The House Robber Algorithm
The House Robber Algorithm
Learn the House Robber problem, a classic dynamic programming challenge. Understand how to maximize stolen money without robbing adjacent houses using an O(n) a
The House Robber problem is a classic dynamic programming challenge where you must find the maximum amount of money you can rob from a row of houses without robbing two adjacent houses.
The Core Problem
YouImagine a street with several houses, each containing a certain amount of money. Your goal is to maximize the total money stolen, but with one critical constraint: you cannot rob two adjacent houses. This means if you rob House `i`, you cannot rob House `i-1` or House `i+1`.
Making Decisions at Each House
For each house, you have two choices:
1. Rob the current house: If you choose to rob House `i`, you cannot have robbed House `i-1`. Your total profit would be the money in House `i` plus the maximum profit you could have made up to House `i-2`. 2. Skip the current house: If you choose to skip House `i`, your total profit remains the same as the maximum profit you could have made up to House `i-1`.
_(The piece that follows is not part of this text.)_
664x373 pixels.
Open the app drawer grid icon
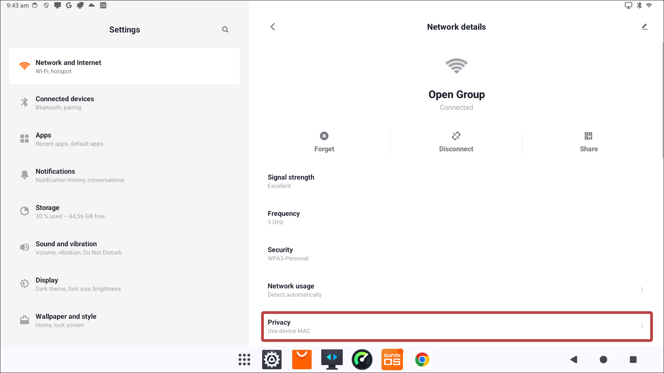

At each step, you must pick the option that yields the greater profit.
Dynamic Programming Approach
This problem is perfectly suited for dynamic programming because optimal substructures and overlapping subproblems exist. We can build up the solution by storing the maximum profit achievable up to each house.
Let `dp[i]` be the maximum money that can be robbed from houses `0` to `i`.
function rob(nums):
if nums is empty: return 0
if nums has one house: return nums[0]
dp = array of size nums.length
dp[0] = nums[0]
dp[1] = max(nums[0], nums[1])
for i from 2 to nums.length - 1:
dp[i] = max(dp[i-1], nums[i] + dp[i-2])
return dp[nums.length - 1]Base Cases
To start, we need to handle the first two houses:
- If there's only one house, you rob it.
- If there are two houses, you rob the one with more money.
These form the base cases for our `dp` array. For subsequent houses, we apply the decision logic: `dp[i] = max(dp[i-1], nums[i] + dp[i-2])`.
Efficiency
This dynamic programming solution has a time complexity of O(n) because we iterate through the houses once. The space complexity is also O(n) to store the `dp` array. This approach trades memory for speed, avoiding redundant calculations.
Key Takeaways
- The House Robber problem requires maximizing profit without robbing adjacent houses.
- At each house, you decide to either rob it (adding its value to the profit from two houses back) or skip it (keeping the profit from the previous house).
- Dynamic programming is used to store the maximum profit up to each house.
- The solution has O(n) time and O(n) space complexity.
- The final answer is the maximum profit stored for the last house.